* Data for this exercise:
⟨

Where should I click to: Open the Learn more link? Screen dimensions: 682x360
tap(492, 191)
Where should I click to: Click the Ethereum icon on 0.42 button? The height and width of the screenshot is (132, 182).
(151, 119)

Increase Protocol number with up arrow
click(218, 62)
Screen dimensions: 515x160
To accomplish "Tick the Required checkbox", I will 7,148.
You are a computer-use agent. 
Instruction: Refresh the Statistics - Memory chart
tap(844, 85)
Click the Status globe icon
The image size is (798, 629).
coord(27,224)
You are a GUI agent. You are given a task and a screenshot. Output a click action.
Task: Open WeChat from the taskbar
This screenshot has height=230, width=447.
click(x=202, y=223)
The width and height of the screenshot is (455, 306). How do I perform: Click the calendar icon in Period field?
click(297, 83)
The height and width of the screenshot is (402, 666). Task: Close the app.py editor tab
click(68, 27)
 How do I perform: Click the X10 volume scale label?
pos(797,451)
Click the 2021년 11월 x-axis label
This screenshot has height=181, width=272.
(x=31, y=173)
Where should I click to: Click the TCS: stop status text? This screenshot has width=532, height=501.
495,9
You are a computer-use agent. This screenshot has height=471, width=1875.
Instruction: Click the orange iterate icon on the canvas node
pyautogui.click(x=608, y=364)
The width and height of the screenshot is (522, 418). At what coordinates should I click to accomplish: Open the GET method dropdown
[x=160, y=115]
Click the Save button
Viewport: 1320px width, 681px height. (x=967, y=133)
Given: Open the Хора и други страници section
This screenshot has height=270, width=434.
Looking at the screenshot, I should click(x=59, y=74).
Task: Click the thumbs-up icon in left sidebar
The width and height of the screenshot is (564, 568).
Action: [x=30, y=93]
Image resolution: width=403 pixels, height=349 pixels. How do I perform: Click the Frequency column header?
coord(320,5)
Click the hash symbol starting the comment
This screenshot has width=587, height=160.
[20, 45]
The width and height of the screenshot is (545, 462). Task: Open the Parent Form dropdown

⟩

* Activity: Output the lines from the one holding "How do I perform: Click the X10" to the last line of the material, inclusive, exactly as they appear. Add no others.

* Your solution:
 How do I perform: Click the X10 volume scale label?
pos(797,451)
Click the 2021년 11월 x-axis label
This screenshot has height=181, width=272.
(x=31, y=173)
Where should I click to: Click the TCS: stop status text? This screenshot has width=532, height=501.
495,9
You are a computer-use agent. This screenshot has height=471, width=1875.
Instruction: Click the orange iterate icon on the canvas node
pyautogui.click(x=608, y=364)
The width and height of the screenshot is (522, 418). At what coordinates should I click to accomplish: Open the GET method dropdown
[x=160, y=115]
Click the Save button
Viewport: 1320px width, 681px height. (x=967, y=133)
Given: Open the Хора и други страници section
This screenshot has height=270, width=434.
Looking at the screenshot, I should click(x=59, y=74).
Task: Click the thumbs-up icon in left sidebar
The width and height of the screenshot is (564, 568).
Action: [x=30, y=93]
Image resolution: width=403 pixels, height=349 pixels. How do I perform: Click the Frequency column header?
coord(320,5)
Click the hash symbol starting the comment
This screenshot has width=587, height=160.
[20, 45]
The width and height of the screenshot is (545, 462). Task: Open the Parent Form dropdown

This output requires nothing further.